When I taught the marriage course at Notre Dame, the parents of my students wanted me to teach their kids what the parents did not want them to do. The kids, on the other hand, approached the course from the perspective of whether or not they should feel guilty for what they had already done. Not wanting to privilege either approach, I started the course with the question, What reason would you give for you or someone else wanting to have a child?" And you would get answers like, "Well, children are fun." In that case I would ask them to think about their brothers and/or sisters. Another answer was, Children are a hedge against loneliness Then I recommended getting a dog. Also I would note that if they really wanted to feel lonely, they should think about someone they raised turning out to be a stranger. Another student reply was, Kids are a manifestation of our love." "Well," I responded, "what happens when your love changes and you are still stuck with them" I would get all kinds of answers like these from my students. But, in effect, these answers show that people today do not know why they are having children.

It happened three or four times that someone in the class, usually a young woman, would raise her hand and say, "I do not want to talk about this anymore." What this means is that they know that they are going to have children, and yet they do not have the slightest idea why. And they do not want it examined. You can talk in your classes about whether God exists all semester and no one cares, because it does not seem to make any difference. But having children makes a difference, and the students are frightened that they do not know about these matters.

Then they would come up with that one big answer that sounds good. They would say, "We want to have children in order to make the world a better place." And by that, they think that they ought to have a perfect child. And then you get into the notion that you can have a child only if you have everything set--that is, if you are in a good "relationship," if you have your finances in good shape, the house, and so on. As a result, of course, we absolutely destroy our children, so to speak, because we do not know how to appreciate their differences.

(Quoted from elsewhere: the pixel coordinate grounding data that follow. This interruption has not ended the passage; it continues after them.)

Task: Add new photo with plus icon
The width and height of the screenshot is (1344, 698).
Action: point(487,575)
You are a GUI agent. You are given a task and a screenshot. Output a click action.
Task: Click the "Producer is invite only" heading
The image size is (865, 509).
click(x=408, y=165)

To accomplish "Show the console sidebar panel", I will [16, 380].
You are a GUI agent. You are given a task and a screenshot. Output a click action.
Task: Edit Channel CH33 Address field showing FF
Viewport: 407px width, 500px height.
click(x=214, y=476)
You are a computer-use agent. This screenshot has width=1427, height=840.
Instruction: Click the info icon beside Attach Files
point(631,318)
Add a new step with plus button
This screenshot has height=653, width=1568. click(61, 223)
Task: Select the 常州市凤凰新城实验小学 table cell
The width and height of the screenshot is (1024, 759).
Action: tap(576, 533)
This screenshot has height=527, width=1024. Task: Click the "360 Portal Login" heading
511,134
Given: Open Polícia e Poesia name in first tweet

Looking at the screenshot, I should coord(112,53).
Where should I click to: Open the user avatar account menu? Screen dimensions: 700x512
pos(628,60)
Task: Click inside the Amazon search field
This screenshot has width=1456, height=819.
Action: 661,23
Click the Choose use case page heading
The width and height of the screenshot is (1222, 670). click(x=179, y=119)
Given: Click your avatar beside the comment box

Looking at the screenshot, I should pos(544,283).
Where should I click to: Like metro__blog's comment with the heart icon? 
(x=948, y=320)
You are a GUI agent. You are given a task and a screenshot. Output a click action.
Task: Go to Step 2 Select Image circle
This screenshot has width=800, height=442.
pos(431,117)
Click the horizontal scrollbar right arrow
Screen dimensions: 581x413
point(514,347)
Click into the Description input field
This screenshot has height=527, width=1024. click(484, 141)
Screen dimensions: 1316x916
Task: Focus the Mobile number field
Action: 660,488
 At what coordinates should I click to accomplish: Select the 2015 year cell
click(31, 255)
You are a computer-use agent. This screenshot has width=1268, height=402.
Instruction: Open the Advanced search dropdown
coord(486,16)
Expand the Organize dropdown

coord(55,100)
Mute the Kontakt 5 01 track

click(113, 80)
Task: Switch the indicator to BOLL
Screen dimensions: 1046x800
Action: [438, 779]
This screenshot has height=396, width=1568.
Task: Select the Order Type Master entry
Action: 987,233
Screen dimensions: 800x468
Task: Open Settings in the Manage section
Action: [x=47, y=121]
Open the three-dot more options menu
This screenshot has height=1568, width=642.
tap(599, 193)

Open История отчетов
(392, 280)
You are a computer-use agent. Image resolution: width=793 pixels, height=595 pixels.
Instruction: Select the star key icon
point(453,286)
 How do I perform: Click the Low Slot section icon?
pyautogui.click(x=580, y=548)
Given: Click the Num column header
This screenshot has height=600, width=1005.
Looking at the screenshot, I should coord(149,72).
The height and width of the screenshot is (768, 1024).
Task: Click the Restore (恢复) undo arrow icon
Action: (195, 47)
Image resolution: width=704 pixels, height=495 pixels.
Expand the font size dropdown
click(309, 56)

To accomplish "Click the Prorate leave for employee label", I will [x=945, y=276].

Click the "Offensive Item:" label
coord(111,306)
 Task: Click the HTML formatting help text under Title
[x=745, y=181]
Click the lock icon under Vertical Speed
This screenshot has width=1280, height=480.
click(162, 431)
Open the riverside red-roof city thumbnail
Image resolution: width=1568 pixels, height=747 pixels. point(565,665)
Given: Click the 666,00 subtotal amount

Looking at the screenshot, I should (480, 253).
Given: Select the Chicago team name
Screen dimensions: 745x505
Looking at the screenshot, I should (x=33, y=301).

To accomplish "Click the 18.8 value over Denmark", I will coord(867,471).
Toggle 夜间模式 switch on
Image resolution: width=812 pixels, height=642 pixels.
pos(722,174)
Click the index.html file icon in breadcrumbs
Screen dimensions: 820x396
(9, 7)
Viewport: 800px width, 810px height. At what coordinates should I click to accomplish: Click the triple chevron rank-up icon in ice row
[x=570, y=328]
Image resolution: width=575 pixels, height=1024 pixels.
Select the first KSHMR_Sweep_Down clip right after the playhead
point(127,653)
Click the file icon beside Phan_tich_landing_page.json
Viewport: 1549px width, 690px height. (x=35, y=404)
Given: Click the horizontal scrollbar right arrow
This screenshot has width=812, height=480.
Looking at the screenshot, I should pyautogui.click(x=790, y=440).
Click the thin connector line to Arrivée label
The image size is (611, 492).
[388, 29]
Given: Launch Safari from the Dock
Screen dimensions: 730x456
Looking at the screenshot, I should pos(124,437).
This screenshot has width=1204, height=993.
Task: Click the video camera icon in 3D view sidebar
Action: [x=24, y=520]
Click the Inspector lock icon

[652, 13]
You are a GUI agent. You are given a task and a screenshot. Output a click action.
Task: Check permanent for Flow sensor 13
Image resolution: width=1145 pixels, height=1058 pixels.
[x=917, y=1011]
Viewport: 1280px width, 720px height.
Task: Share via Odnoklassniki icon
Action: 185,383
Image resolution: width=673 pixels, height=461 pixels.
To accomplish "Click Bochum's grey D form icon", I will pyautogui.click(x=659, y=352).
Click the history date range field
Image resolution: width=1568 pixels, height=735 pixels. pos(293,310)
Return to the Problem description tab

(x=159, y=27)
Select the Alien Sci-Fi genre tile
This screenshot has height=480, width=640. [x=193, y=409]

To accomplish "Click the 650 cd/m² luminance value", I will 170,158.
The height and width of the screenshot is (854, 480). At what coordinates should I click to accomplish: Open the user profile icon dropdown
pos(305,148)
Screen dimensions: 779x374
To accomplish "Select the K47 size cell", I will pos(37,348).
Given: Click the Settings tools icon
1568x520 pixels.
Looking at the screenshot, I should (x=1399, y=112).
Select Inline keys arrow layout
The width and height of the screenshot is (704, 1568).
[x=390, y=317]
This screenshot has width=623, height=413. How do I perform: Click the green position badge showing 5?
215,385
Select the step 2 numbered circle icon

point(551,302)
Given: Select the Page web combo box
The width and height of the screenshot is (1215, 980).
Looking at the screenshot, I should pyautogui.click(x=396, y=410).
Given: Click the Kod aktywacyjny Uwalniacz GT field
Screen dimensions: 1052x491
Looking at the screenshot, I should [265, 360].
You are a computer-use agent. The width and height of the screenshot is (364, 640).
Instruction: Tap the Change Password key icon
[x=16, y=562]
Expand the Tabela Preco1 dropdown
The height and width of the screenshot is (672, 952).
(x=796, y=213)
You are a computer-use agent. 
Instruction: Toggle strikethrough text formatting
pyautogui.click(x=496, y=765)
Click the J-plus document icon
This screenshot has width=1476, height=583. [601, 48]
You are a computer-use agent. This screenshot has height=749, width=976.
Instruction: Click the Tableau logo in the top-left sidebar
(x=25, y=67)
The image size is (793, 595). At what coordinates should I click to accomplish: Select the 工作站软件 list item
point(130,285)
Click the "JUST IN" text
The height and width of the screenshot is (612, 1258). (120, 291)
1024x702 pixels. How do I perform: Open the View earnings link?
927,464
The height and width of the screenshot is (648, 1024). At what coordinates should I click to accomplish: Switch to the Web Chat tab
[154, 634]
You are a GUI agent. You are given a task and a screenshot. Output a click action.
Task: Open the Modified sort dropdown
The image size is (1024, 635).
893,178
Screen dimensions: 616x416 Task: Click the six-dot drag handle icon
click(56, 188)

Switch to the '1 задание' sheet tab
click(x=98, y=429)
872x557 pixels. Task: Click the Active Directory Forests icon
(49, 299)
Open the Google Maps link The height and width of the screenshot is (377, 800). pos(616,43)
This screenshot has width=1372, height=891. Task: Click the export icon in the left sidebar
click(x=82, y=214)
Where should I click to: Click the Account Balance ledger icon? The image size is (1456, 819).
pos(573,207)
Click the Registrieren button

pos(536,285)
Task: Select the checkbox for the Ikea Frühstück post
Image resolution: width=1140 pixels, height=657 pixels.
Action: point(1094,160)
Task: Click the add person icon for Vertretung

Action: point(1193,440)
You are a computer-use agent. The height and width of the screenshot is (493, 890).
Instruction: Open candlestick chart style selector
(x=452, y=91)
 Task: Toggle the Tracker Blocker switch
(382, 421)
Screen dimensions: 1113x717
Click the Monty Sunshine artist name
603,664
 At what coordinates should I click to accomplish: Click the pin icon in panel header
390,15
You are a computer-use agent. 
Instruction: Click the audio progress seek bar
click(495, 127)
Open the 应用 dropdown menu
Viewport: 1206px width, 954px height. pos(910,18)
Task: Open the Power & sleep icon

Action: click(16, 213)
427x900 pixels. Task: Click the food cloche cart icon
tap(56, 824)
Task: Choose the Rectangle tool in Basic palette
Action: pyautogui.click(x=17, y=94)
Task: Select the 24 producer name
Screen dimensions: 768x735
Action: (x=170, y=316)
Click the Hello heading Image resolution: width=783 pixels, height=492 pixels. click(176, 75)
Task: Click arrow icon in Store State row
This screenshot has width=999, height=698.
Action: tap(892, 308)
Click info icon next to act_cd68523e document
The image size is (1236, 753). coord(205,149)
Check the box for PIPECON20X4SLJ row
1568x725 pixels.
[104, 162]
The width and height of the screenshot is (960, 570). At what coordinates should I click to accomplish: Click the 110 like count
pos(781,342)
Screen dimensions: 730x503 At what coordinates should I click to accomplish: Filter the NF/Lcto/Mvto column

Now who knows what we could possibly want when we "want a child"? The idea of want in that context is about as silly as the idea that we can marry the right person. That just does not happen. Wanting a child is particularly troubling as it finally results in a deep distrust of mentally and physically handicapped children. The crucial question for us as Christians is what kind of people we need to be to be capable of welcoming children into this world, some of whom may be born disabled and even die.

Too often we assume compassion means preventing suffering and think that we ought to prevent suffering even if it means eliminating the sufferer. In the abortion debate, the church's fundamental challenge is to challenge this ethics of compassion. There is no more fundamental issue than that. People who defend abortion defend it in the name of compassion. "We do not want any unwanted children born into the world," they say. But Christians are people who believe that any compassion that is not formed by the truthful worship of the true God cannot help but be accursed. That is the fundamental challenge that Christians must make to this world. It is not going to be easy.
May the Good News of life take root in our hearts, grow and spread!